Upon his return to the United States, he resumed his studies at Youngstown State University, Ohio, and the University of Pittsburgh at Johnstown. He was then assigned as Prefect of Discipline at Christ the Saviour Seminary in Johnstown, and served several parishes in the Johnstown area, before relocating in 1971 to New York City, where he served as pastor of St. Nicholas Church.

He was elevated to the rank of Archimandrite in 1976, and was elected by the Holy Synod of the Ecumenical Patriarchate of Constantinople as Auxiliary Bishop for the Ukrainian Orthodox Church in America and was consecrated as Bishop of Amissos (modern day Samsun) on March 13, 1983.

Following the death of Bishop John (Martin) in September 1984, Bishop Nicholas was chosen as the third ruling hierarch of the American Carpatho-Russian Orthodox Diocese and was enthroned in Christ the Saviour Cathedral by Archbishop Iakovos of America on April 19, 1985.

He was elevated to the rank of Metropolitan, by Ecumenical Patriarch Bartholomew I on November 24, 1997.

In recognition for his labors Metropolitan Nicholas received the Saints Cyril and Methodius Award given by the Orthodox Church of Czechoslovakia, the St.
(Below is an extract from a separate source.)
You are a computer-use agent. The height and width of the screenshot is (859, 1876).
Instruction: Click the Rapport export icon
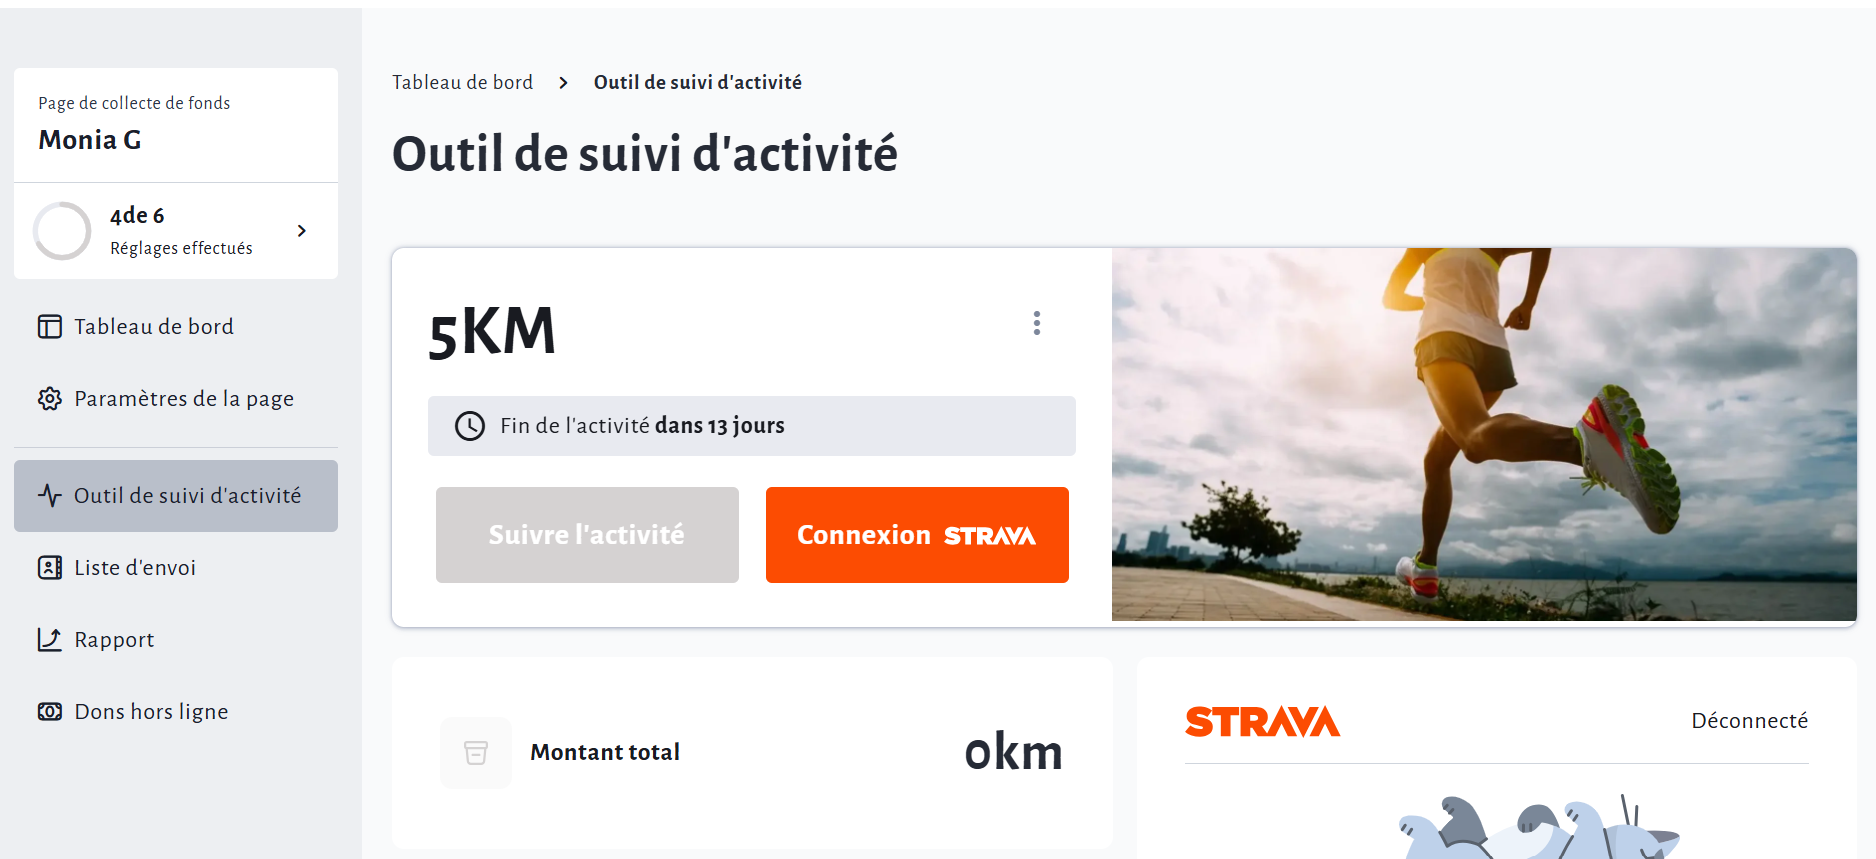coord(50,640)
Sava Award from Patriarch Pavle of the Serbian Orthodox Church and the honorary Doctor of Divinity degree from the Hellenic College and Holy Cross Greek Orthodox School of Theology.

==Death==
Metropolitan Nicholas died on March 13, 2011, at Windber Hospital Hospice in Windber, Somerset County, Pennsylvania, from complications from cancer.